Police officers, teachers, nurses, pastors and undertakers are among the service providers a progressive community cannot function without.

This was said by Myles Kharuxab the owner and founder of Vereeniging Funerals and Tombstones, a Katutura-based company that provides funeral services to the community and beyond. He believes these professionals are there to solve the challenges facing communities.

Kharuxab says his spirit of caring for others with empathy is the driving force behind his business, which he started in 2017.

“I love serving my community and my business is my way through which I can do so. I do not judge other people and I focus on what I want to do with my life,” says Kharuxab, who at age 30 believes he could be among the youngest undertakers in the country.

As a man with strong principles, Kharuxab says he is a devout Christian who interacts with many people and makes many friends but believes he must work for himself and not depend on others.

“What people say about me doesn’t affect me. Someone has to do the job anyway,” he says about the stigma some people might attach to his business.

“I love my business and I have the support of my wife, and that pushes me forward,” says the young undertaker.

He says his business, based at the Menoruvandu municipality complex at Katutura, was born out of a need to survive and support his younger siblings after their single-parent mother lost her job as a domestic worker in 2012.

Kharuxab, then a pupil at A Shipena Secondary School, searched for holiday work as a handyman at a number of funeral homes, including Avbob Katutura.

“These jobs helped me eke out a living to support my siblings and mother, and I also learnt a lot about the industry,” he says, adding that he continued going there after leaving school.

“When my uncle died and he did not get a dignified funeral, I decided to open my own parlour with the conviction that the Lord would give me power to give bereaved families hope,” he says.

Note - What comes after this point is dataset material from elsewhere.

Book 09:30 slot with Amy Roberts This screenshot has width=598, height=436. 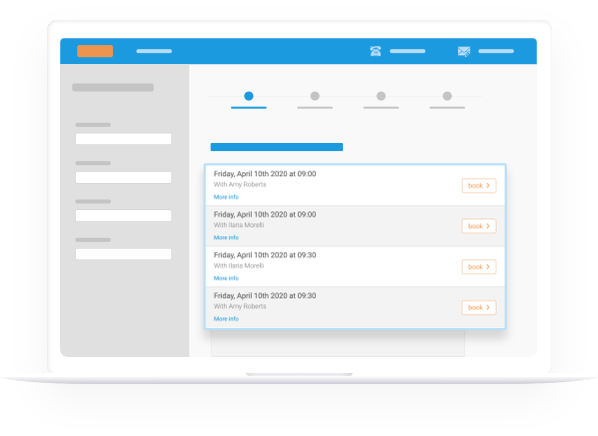(x=479, y=307)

With his savings, he bought some equipment and hired others, and his first funeral was for a pensioner from the Herero location at Katutura.

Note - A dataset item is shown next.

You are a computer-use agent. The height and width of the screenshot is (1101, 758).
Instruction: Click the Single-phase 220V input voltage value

Kharuxab on Friday said his company, which also has a branch at Usakos in the Erongo region, provides a full funeral service, chairs, a tent for mourners and music.

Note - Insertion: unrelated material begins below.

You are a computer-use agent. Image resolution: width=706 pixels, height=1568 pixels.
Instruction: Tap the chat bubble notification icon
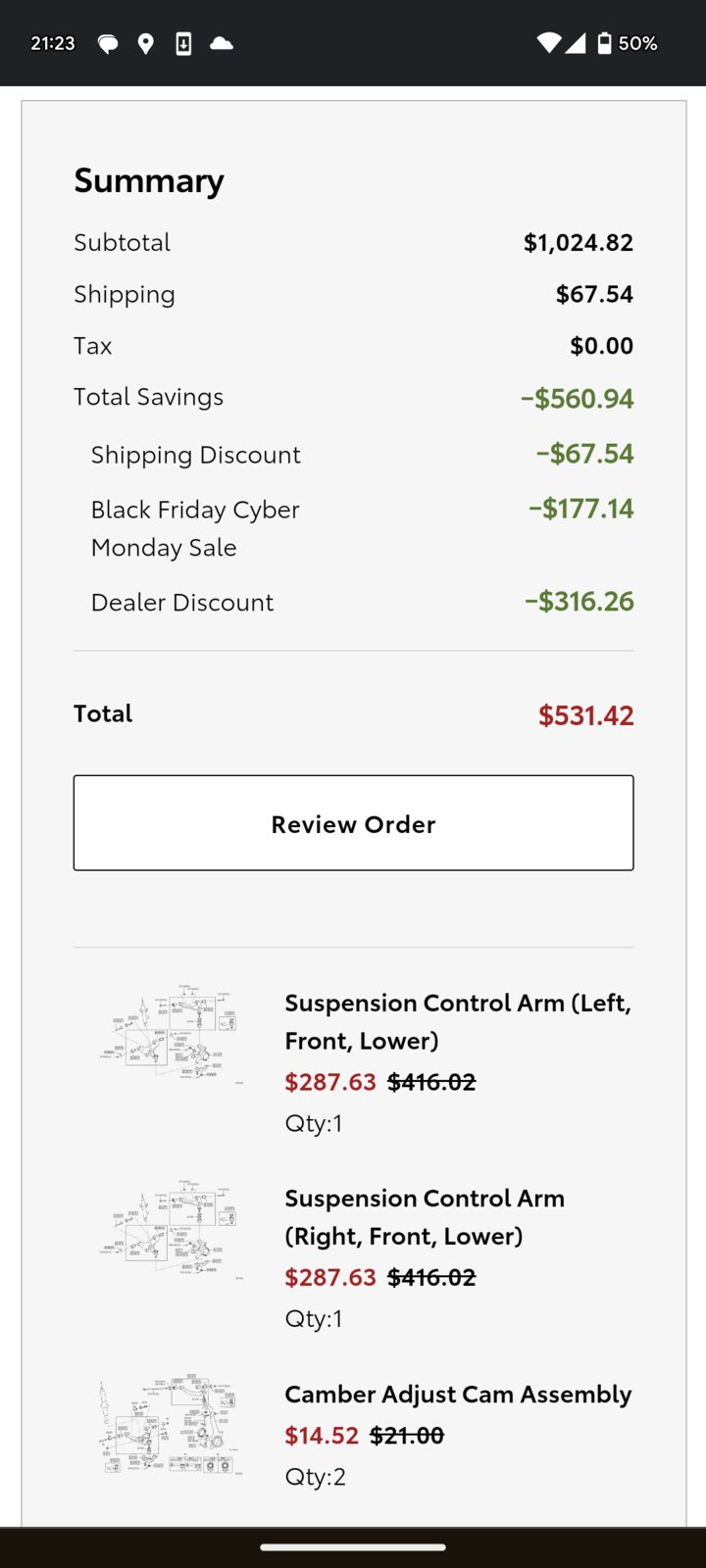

“We try our best to give the bereaved comfort as they face their loss,” he said.

Kharuxab said, besides the stigma, other challenges are hiring cooling facilities, the need for modern hearses, difficulty in accessing affordable loans and competition from established funeral homes.

He said he caters mainly to the lower-income bracket, including pensioners, because they do not have fancy requirements.

With the lowest service costing about N$10 000, Kharuxab asks vulnerable families to pay half that amount, and the balance over three months. The most expensive service can cost up to N$25 000.

“The government pays N$4 500 for pensioners so we sometimes just ask the family to pay the grave fee – the lowest being N$1 700 in Windhoek – and we provide the service,” he said.

The entrepreneur advised other business people to be consistent in service provision and always use money for its intended purpose.

“When you start a business, you do not own the money. Deliver the service first and what remains becomes your profit,” he said.

Kharuxab received training at SMEs Compete in Windhoek on how to manage his company’s finances.

He advised young people to create their own opportunities and appealed to vocational training centres to send carpentry and joinery trainees for attachments, so they can learn how to make coffins and caskets and create work for themselves.

Kharuxab said in the next five years he will add a counselling department and is already attending lessons on counselling.